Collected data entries
----------------

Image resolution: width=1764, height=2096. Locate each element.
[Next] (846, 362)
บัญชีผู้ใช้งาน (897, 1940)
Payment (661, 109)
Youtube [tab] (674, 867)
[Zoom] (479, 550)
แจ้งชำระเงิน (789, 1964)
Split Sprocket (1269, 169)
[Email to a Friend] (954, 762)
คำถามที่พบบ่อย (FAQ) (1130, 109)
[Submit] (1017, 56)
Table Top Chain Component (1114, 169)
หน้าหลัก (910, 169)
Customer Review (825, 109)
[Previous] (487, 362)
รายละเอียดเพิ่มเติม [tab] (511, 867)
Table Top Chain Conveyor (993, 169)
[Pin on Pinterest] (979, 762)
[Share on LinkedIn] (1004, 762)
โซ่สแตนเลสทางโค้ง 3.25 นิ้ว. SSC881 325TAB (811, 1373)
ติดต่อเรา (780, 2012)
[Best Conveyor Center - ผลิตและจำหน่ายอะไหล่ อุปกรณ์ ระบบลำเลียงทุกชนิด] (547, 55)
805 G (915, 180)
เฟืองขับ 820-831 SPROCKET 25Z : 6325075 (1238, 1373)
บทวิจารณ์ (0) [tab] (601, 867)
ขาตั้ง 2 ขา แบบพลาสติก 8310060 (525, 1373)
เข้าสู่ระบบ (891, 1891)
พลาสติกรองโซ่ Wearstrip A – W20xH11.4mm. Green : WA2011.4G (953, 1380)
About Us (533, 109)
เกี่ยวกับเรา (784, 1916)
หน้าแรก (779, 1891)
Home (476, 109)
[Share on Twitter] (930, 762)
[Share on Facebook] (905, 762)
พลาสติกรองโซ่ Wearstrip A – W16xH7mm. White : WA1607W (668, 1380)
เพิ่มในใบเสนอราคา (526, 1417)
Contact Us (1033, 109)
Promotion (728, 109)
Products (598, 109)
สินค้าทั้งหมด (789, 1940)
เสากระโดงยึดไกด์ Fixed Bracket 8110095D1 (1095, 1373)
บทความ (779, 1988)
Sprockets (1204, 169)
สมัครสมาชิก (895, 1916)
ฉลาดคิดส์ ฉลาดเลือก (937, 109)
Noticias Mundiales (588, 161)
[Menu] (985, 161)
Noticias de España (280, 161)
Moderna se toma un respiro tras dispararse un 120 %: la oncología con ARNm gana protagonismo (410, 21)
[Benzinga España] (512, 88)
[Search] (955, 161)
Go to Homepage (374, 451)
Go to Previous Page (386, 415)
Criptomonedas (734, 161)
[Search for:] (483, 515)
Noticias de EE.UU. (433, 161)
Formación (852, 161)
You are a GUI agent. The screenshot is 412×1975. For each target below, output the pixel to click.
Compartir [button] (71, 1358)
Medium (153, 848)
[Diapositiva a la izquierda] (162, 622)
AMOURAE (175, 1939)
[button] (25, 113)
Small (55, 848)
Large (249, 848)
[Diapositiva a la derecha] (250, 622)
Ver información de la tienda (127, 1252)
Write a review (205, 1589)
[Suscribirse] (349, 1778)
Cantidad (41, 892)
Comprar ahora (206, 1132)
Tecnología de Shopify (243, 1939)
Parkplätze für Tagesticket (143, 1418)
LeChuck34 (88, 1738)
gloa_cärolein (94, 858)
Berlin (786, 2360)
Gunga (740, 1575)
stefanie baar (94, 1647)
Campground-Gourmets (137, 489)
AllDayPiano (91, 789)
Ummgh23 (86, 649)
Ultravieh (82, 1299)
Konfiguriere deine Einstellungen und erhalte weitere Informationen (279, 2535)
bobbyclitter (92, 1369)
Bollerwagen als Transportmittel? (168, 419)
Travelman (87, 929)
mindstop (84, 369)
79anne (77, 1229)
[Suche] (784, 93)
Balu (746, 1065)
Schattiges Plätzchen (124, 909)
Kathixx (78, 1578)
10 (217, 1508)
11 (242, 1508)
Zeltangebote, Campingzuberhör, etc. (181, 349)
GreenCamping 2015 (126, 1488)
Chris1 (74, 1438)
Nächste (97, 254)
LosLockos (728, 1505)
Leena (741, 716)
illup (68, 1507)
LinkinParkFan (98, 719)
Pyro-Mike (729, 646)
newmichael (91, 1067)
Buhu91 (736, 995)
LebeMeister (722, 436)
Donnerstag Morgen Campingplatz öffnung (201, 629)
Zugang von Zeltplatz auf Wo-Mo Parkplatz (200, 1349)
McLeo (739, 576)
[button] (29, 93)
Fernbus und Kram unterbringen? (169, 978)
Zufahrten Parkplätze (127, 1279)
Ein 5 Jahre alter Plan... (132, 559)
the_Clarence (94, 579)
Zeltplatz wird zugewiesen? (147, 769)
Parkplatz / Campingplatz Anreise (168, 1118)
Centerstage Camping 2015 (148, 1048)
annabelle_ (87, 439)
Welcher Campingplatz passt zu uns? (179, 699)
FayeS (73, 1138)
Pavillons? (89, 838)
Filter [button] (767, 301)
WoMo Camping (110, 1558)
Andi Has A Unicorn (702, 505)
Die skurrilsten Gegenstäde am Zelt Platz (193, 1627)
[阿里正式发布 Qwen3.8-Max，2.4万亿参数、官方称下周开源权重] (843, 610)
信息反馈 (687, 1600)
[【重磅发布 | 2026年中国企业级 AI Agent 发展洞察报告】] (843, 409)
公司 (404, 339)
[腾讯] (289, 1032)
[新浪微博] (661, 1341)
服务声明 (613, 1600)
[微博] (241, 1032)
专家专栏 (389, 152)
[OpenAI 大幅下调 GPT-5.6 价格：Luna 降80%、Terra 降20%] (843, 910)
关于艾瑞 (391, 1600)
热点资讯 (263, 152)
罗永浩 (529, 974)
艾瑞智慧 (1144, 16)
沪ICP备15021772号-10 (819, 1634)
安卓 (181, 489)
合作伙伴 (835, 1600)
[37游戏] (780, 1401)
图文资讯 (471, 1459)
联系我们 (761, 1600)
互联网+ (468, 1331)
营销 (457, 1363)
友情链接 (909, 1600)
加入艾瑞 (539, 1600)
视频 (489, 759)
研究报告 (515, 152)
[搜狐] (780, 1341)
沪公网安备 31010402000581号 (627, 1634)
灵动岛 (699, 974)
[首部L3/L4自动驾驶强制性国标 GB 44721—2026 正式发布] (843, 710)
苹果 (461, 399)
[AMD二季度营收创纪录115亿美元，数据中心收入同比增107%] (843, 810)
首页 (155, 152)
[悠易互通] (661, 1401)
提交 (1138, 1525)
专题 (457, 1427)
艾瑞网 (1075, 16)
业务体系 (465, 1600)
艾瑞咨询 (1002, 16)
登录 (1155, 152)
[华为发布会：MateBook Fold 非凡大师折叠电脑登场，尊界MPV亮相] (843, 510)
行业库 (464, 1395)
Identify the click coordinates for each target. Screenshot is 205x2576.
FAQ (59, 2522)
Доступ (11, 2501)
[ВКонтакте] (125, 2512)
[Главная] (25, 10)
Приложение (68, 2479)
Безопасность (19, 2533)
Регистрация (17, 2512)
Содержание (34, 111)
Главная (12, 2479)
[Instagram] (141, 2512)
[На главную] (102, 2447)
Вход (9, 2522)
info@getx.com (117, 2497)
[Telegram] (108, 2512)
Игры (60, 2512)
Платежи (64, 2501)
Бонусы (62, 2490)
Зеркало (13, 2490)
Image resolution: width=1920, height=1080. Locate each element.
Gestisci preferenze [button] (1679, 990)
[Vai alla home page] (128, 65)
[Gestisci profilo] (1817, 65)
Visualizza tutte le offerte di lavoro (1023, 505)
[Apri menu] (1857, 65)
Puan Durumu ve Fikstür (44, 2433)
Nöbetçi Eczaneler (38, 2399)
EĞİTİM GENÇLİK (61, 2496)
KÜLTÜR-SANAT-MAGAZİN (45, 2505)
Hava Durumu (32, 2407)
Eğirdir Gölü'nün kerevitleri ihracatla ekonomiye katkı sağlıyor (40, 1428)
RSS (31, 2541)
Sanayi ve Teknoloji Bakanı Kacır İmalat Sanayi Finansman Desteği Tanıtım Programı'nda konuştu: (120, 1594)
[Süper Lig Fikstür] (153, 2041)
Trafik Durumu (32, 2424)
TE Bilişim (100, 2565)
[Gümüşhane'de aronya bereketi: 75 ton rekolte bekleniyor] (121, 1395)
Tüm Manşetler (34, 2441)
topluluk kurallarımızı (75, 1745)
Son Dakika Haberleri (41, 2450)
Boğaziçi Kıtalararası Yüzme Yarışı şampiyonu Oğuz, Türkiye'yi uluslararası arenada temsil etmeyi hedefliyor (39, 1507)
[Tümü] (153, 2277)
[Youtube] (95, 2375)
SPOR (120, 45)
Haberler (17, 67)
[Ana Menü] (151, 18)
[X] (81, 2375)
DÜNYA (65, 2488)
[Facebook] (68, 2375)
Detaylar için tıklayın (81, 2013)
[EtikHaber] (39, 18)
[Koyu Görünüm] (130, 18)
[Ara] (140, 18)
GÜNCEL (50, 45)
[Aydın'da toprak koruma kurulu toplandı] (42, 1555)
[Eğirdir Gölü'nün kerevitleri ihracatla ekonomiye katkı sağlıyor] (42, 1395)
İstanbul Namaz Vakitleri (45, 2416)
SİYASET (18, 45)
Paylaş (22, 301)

----------------

> _ASSIGNMENT_
Search the entries for the string "Eğirdir" and copy each line where it occurs.

> _EXPECTED ANSWER_
Eğirdir Gölü'nün kerevitleri ihracatla ekonomiye katkı sağlıyor (40, 1428)
[Eğirdir Gölü'nün kerevitleri ihracatla ekonomiye katkı sağlıyor] (42, 1395)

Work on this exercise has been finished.